Pictures 1 and 2, The nomination of Richmond Judge James E. Sheffield, is discussed by Sen. John Warner (R-Va.) as he met with Richmond Mayor Henry Marsh III, lawyer Oliver Hill, Jack Gravely of Virginia NAACP, Chan Kendrick of Virginia ACLU, lawyer Chuck Mangum and Gammiel Poindexter, Surry attorney. AP

About two dozen prominent Virginians lobbied the Senate Judiciary Committee yesterday in behalf of a black state judge whose nomination to the federal bench is being fought vigorously by Sen. Harry F. Bryd Jr. (Ind.-Va.).

The delegation, which included Catholic Bishop Walter Sullivan of the Diocese of Richmond, also urged the state's junior senator, Republican John W. Warner, to oppose the tradition of senatorial courtesy that would permit Byrd to block the appointment of Circuit Court Judge James E. Sheffield to be the first black federal judge in Virginia history.

Warner told the group, which included state, county and city elected officials and leaders of black and women's bar associations, labor, education and civil rights groups, "I can make no commitment except to be totally fair, objective and unbiased."
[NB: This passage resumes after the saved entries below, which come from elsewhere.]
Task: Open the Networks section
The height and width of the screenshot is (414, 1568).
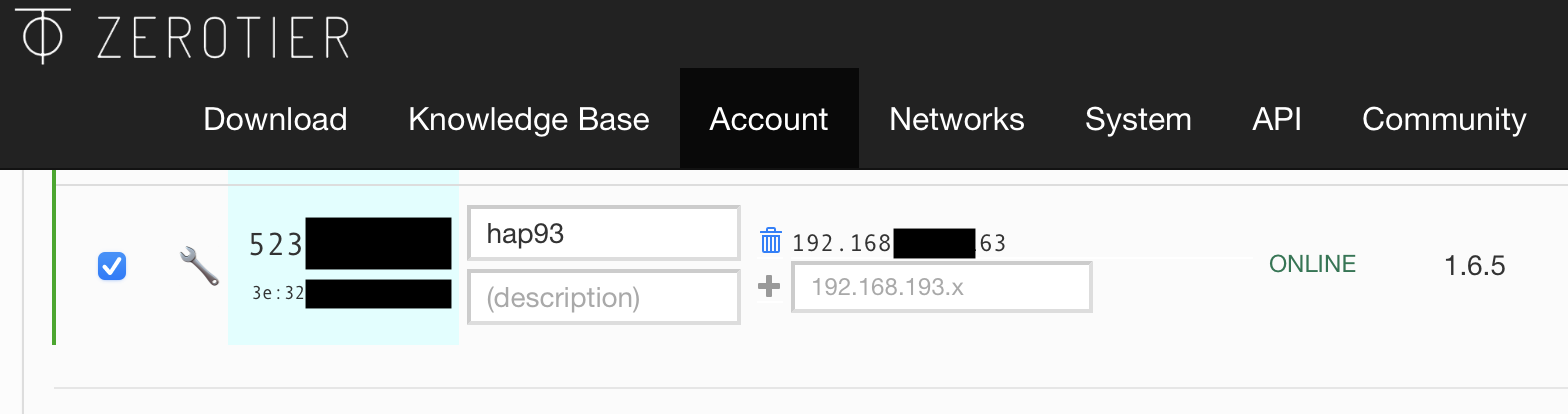Action: coord(957,120)
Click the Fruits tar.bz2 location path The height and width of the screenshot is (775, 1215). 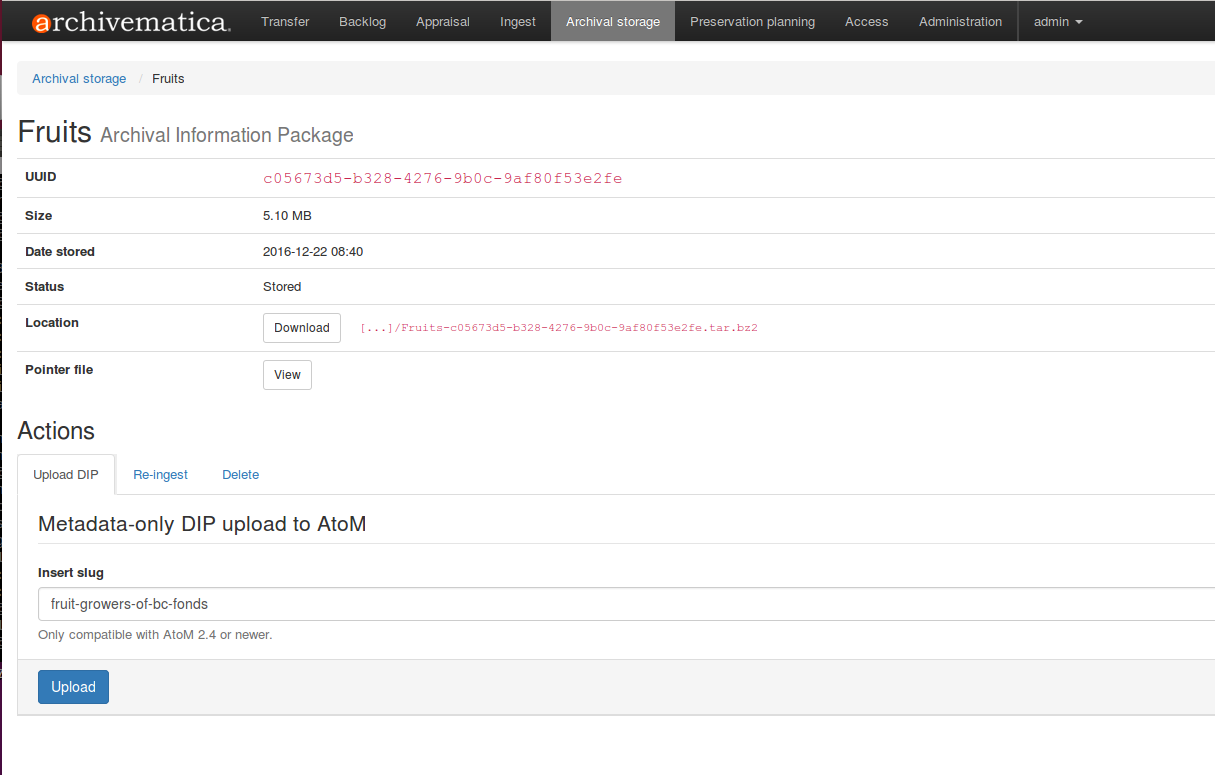(558, 328)
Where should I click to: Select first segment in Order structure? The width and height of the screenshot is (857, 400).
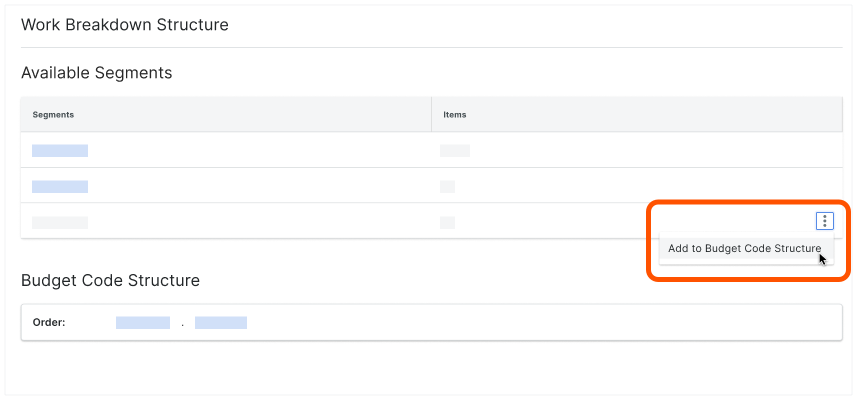pos(143,323)
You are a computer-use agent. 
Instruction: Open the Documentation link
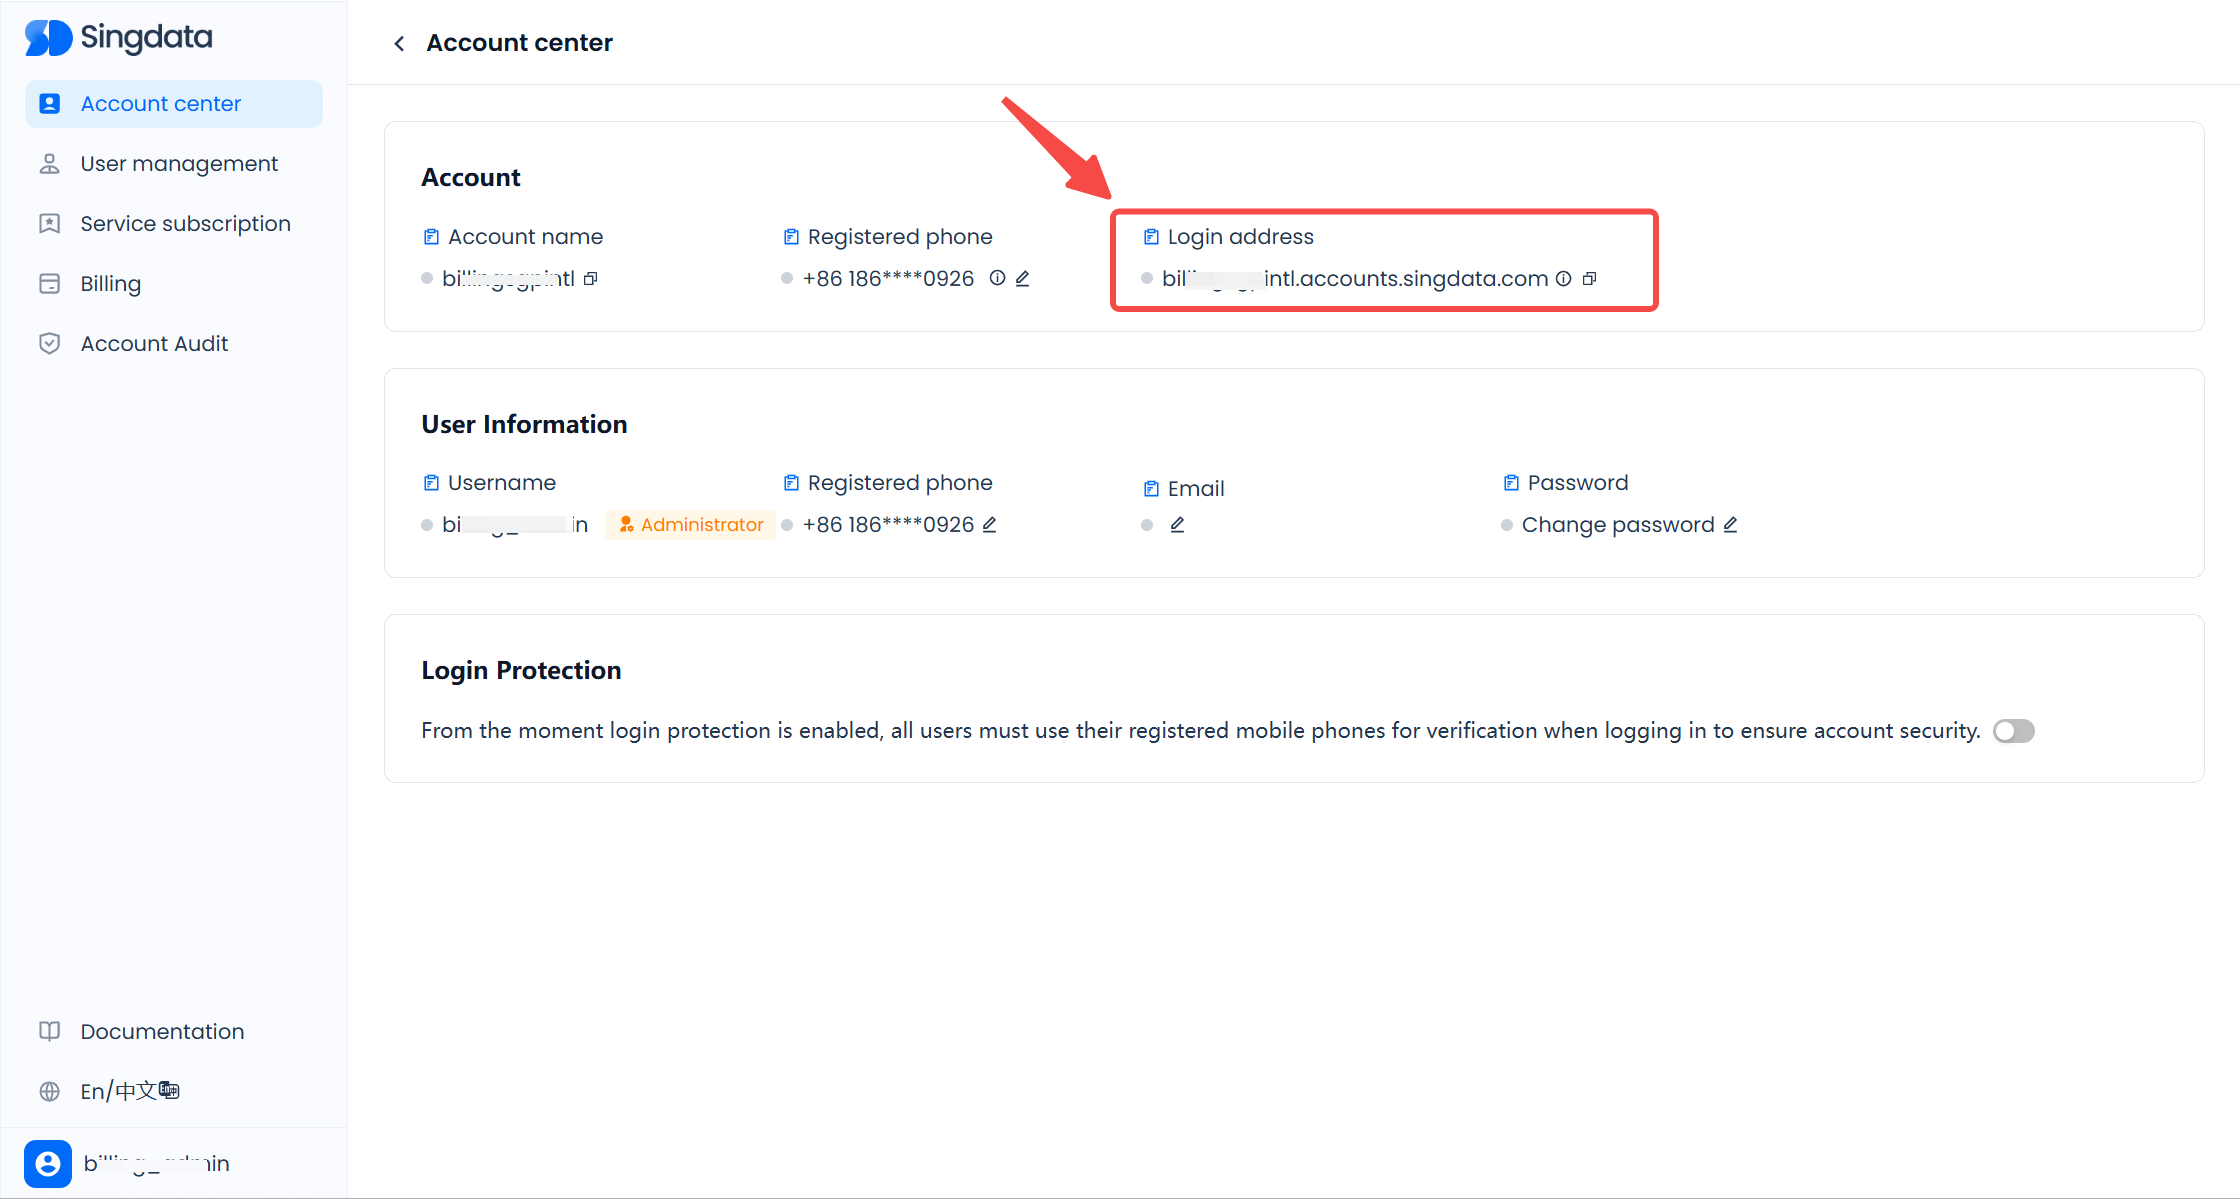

Sheffield, 47, was nominated by President Carter last month for one of four new federal judgeships in Virginia. He would be the first black ever to serve in a high judicial post in the state. The other three nominees were among 20 white male lawyers proposed by two citizens committees that had been named by Byrd, as the state's senior senator.

A top aide to Byrd also met with the delegation yesterday and reiterated the senator's contention that he followed the instructions of the president in naming two nonpartisan judicial search commissions, one each for the eastern and western court districts in the state.

State Sen. L. Douglas Wilder (D-Richmond) told the Byrd aide, Jack F. Davis, that "we are not opposing" the three other nominees, J. Harry Michael Jr. of Charlottesville, Richard L. Williams of Richmond and James P. Jones of Abingdon, all Byrd-supported candidates.

Wilder said that while the Byrd commissions each included one black and one woman, "We don't feel their makeup fully represented women and minorities." Wilder, the only black in the state Senate, urged Byrd to withdraw his opposition and "give us a hearing" on the respective merits of the nominees. Wilder got Davis to agree that Byrd had no one specifically in mind to replace Sheffield.

Davis repeated Byrd's contention that he followed the president's desire to "take the system out of politics" by naming the commissions and then steadfastly supporting their recommendations.

After those commissions reported their findings in February 1978, President Carter sent then-attorney general Griffin Bell to Byrd's office to ask him to expand the list of nominees to include both minority and women candidates.

Immediately after Carter announced his nomination of Sheffield on April 9, Byrd said he would "strongly oppose" the confirmation. Byrd then returned to the Judiciary Committee the "blue slip" sent to him as Sheffield's home state senator, an action that traditionally has meant a veto of a judicial nomination. Committee Chairman Sen. Edward M. Kennedy (D-Mass.) has said however, he will not automatically follow that longstanding senatorial courtesy.

The Virginia delegation did not win any promises of support yesterday from the staff aides of the Judiciary Committee members they visited, although Warner repeated his pledge to push for a hearing on the nomination. A committee aide said a hearing ordinarily would occur within eight or nine weeks of a nomination, after Democrats and Republicans studied FBI reports and conducted their own investigations of the nominees. "But this obviously is no ordinary nomination," the staff member said.

Rep. Herbert E. Harris II (D-Va.), who helped organize yesterday's effort, told the participants they were "in the middle of a historic event" whose achievement could "restore confidence in the judicial system."